• Consignes à exécuter
(A) Répondez aux questions suivantes d'après l'extrait sur le Swaziland :
(i) Dans quel pays le roi Mswati III effectuait-il un voyage officiel en 2012 ?
(ii) Combien d'habitants le pays compte-t-il ?
(iii) Depuis quelle année l'ancienne colonie britannique vit-elle sous le joug de Mswati III ?
(B) Recopiez fidèlement le passage de l'extrait sur le Swaziland compris entre « Les rues de » et « en mai dernier. », ces deux bornes incluses.

• Extrait présenté
____________________

Le Swaziland fête son cinquantième anniversaire mais ses habitants n'ont pas de quoi se réjouir: ils vivent sous la coupe d'un tyran, le dernier monarque absolu du continent noir

Le roi du Swaziland Mswati III et l'une de ses nombreuses épouses lors d'un voyage officiel au Sri Lanka en 2012. — © Stringer/Reuters
Le roi du Swaziland Mswati III et l'une de ses nombreuses épouses lors d'un voyage officiel au Sri Lanka en 2012. — © Stringer/Reuters

Les rues de Mbabane, la capitale du Swaziland, ont été nettoyées, les drapeaux sortis mais les 1 400 000 habitants ne sont pas d’humeur à célébrer, ce jeudi, le 50e anniversaire de l’indépendance de leur petit pays, enclavé entre le Mozambique et l’Afrique du Sud. L’ancienne colonie britannique vit sous le joug de Mswati III depuis 1986. Lui-même a fêté son demi-siècle en avril. Son Altesse s’est même arrogé le droit de changer le nom du pays, rebaptisé eSwatini (le pays des Swazis) en mai dernier.

____________________

• Données fournies
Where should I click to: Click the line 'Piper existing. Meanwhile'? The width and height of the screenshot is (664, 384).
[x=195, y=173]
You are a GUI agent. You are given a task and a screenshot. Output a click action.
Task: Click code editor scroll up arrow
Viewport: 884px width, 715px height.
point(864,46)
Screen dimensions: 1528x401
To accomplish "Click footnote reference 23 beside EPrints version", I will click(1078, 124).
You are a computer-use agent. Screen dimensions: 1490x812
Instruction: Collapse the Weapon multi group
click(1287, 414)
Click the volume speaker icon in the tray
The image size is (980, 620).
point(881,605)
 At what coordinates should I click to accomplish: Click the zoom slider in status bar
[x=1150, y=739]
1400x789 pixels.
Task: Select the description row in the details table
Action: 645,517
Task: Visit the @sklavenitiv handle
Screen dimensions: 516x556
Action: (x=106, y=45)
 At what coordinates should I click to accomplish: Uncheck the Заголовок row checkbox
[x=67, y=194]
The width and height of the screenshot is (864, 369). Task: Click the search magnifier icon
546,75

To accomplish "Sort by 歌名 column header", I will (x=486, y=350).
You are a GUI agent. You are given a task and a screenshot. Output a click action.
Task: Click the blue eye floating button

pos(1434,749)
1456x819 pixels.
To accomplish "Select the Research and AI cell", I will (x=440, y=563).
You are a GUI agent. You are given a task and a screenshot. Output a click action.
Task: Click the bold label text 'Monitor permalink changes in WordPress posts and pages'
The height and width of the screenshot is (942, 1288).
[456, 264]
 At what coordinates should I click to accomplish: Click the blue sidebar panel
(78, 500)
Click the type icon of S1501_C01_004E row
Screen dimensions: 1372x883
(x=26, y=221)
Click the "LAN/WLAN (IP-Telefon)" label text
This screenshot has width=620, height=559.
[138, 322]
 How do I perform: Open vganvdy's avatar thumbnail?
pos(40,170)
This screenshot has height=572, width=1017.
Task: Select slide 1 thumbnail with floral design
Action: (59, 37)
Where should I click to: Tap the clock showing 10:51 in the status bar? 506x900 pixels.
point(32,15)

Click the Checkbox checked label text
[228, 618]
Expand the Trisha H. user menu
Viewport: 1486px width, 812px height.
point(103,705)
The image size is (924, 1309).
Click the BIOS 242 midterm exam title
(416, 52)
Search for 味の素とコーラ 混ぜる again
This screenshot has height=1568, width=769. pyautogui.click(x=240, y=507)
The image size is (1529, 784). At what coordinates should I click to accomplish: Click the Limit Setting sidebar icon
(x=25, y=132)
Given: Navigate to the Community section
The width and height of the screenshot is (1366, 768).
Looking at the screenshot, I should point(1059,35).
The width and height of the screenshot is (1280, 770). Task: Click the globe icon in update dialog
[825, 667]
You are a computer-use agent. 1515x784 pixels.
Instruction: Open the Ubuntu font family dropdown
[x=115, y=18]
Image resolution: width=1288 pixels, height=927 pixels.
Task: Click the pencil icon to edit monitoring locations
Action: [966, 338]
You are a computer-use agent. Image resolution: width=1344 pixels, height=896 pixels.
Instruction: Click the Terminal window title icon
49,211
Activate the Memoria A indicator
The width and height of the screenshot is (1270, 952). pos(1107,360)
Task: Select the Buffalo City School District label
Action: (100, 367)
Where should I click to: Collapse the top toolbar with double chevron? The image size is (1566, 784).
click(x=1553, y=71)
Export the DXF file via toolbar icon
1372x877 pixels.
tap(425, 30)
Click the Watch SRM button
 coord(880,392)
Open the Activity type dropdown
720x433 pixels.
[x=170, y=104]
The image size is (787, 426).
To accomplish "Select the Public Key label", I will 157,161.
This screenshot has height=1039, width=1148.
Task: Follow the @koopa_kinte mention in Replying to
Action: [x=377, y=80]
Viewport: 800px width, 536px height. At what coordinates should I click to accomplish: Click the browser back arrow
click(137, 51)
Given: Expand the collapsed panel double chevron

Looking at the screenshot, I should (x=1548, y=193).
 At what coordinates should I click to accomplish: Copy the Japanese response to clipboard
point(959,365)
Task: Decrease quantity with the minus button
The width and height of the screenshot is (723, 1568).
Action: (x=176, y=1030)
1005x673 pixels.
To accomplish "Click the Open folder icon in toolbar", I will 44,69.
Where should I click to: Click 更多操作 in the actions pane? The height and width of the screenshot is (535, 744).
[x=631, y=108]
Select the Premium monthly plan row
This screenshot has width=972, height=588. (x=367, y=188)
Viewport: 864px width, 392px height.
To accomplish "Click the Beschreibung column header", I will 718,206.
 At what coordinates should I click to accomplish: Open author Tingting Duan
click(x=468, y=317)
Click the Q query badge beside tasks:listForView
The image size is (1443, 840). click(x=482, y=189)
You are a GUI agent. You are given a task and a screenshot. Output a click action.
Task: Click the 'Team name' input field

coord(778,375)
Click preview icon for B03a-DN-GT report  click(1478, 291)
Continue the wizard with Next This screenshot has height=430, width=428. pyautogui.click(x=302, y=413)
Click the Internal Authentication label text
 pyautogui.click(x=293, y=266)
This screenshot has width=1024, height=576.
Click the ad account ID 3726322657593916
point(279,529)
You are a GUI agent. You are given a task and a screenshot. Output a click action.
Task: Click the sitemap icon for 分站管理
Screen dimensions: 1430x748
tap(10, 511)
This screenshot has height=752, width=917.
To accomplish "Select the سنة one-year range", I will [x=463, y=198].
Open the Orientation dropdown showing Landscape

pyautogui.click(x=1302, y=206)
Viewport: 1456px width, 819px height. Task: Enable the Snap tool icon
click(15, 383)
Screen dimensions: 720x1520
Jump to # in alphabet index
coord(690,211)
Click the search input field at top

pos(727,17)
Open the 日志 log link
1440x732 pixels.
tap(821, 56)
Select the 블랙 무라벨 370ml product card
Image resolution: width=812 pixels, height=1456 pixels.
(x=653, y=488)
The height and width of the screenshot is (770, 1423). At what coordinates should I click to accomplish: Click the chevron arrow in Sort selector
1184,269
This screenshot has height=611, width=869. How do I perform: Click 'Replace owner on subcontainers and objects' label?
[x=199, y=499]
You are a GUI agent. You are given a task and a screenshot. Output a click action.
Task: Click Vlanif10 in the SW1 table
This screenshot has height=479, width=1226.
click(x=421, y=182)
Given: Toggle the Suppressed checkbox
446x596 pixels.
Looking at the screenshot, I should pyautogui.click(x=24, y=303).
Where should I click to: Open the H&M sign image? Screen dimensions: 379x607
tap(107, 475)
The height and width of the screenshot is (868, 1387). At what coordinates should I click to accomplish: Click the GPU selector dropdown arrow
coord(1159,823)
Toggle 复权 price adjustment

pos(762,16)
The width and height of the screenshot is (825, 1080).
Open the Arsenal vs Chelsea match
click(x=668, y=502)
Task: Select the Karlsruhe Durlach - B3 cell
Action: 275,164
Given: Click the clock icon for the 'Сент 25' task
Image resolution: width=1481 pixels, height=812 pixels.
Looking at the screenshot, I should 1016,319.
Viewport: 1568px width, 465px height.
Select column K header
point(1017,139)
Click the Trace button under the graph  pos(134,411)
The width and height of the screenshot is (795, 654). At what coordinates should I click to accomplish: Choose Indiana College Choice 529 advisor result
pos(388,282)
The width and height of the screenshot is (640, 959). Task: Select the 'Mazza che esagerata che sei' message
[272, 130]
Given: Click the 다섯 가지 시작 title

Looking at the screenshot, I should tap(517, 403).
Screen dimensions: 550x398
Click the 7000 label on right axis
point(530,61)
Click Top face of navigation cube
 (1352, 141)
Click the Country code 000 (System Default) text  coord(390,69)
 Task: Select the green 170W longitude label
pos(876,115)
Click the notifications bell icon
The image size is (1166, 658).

____________________

• Résultats de l'exercice
(A)
(i) Au Sri Lanka.
(ii) 1 400 000 habitants.
(iii) Depuis 1986.

(B)
Les rues de Mbabane, la capitale du Swaziland, ont été nettoyées, les drapeaux sortis mais les 1 400 000 habitants ne sont pas d’humeur à célébrer, ce jeudi, le 50e anniversaire de l’indépendance de leur petit pays, enclavé entre le Mozambique et l’Afrique du Sud. L’ancienne colonie britannique vit sous le joug de Mswati III depuis 1986. Lui-même a fêté son demi-siècle en avril. Son Altesse s’est même arrogé le droit de changer le nom du pays, rebaptisé eSwatini (le pays des Swazis) en mai dernier.